But how wrong you are, how foolish. How you think light and bliss will last forever when the void is opening at your feet. And to fall into it is your only destiny. Oh, but why deviate? Come forth without further circumlocutions, and speak of how when night fell over that day and anytime thereafter you have known little peace. Tell how when you saw the void only too late you felt vertigo from which you could never recover. Like a ghost you wandered, consuming days aimlessly with a wish to reach the end of time and see beyond, to embrace it and at long last begin anew.

Her house wasn’t far away and we began walking towards it. She lived in one of those pretty places in the south of the city, close to the institute of technology, where it is so enjoyable to walk in the evenings. She was talking to me, but I was lost in strange images of the days ahead. Lamps that lit up the street threw faint shadows on the ground, a sickle of a moon was slowly climbing up in the sky. Suddenly there swelled in me an irresistible urge to embrace her, to make one final effort. First I held myself back, but then, unable to hold my reserve, I put my arms around her. She did not resist, but her body felt slightly stiff. I wasn’t discouraged: where the bond is strong, discouragement doesn’t come easily. I moved to kiss her, but she bent her
head a little and my lips ended up brushing her cheek. Tears welled up in my eyes and, turning away without a word, I walked into the growing darkness.

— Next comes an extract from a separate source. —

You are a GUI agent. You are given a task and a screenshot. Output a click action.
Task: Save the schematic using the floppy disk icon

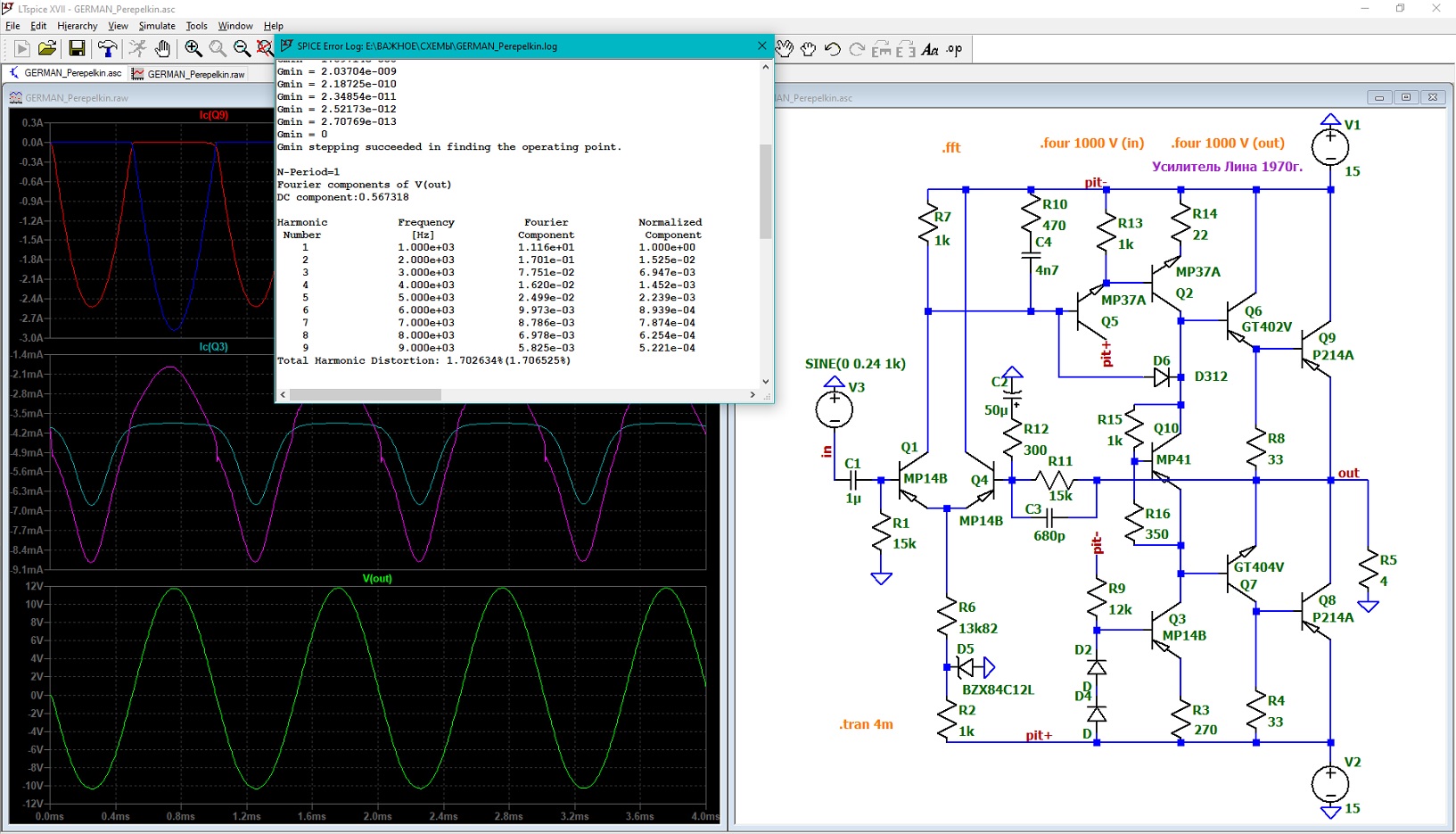pos(78,49)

I did not see her again. But my mind, rather obstinately, kept reliving the past – a past which had already started to look obscure and meaningless. A past you have to fight, a duel from which you don’t emerge free of scars.

In time time went astray. I couldn’t keep up with it. Days melted into each other, and I went tumbling through them, all along thinking of those eyes that had been so still they reflected whatever fell to their lot: those clear brown eyes had been a mirror not of within but of without.

Having spent a month or so in this timelessness, I decided a change of place might do me good. I called up my sister in London, where she taught at a city college, and on a damp December morning left the city.

VI

Whereas it had snowed in the night, a bright morning sun was shining above the mountains, stoking the air with light. Snow that had collected on the ground and in solemn nooks was starting to melt under its warmth. Misty vapours rose from it and quickly vanished into the brightness. Although I had watched the snow fall all night, I was not tired. The evening before, having drained away the weariness in the shower, I had gone to the clubhouse.

When I left the bar at about ten it was dark and cold outside, and I wasted little time to get to my room. It was comfortably warm, with the electric heater in the hearth doing the job well. I decided to play
Goldberg Variations
. In a while, it began to snow.

Next morning I thought of exploring the place. The previous day, walking through the bazaar, I had seen the spire of a church, and to its side the cupola of a building which had appeared
round and big. I asked the caretaker about it. He told me that it was an old library, perhaps the oldest in this part of the country. It felt like a piece of luck, and seeing that I was interested he handed me a few more details. Thus I came to know that the library had some very rare books and first editions, and that it was more or less neglected by the authorities and would have fallen into disuse had it not been for the librarian, a foreigner, old and solitary, half blind, who continued to petition for and receive a yearly grant to run it. He informed me that the old man (they had never learnt how to pronounce his name, and now nobody remembered it) had no family and no one could tell exactly why and how he had come here of all places. He rarely left the library these days, but twice a week gave lessons to a few children from nearby villages. Aside from these children, he said to me, people up here have forgotten the old man and the library.

By then my mind was made up. A library hidden in the mountains seemed a little misplaced. It appeared as if, upset with the world, it had chosen its exile and with a half-blind old man for a guardian created for itself a peaceful oblivion.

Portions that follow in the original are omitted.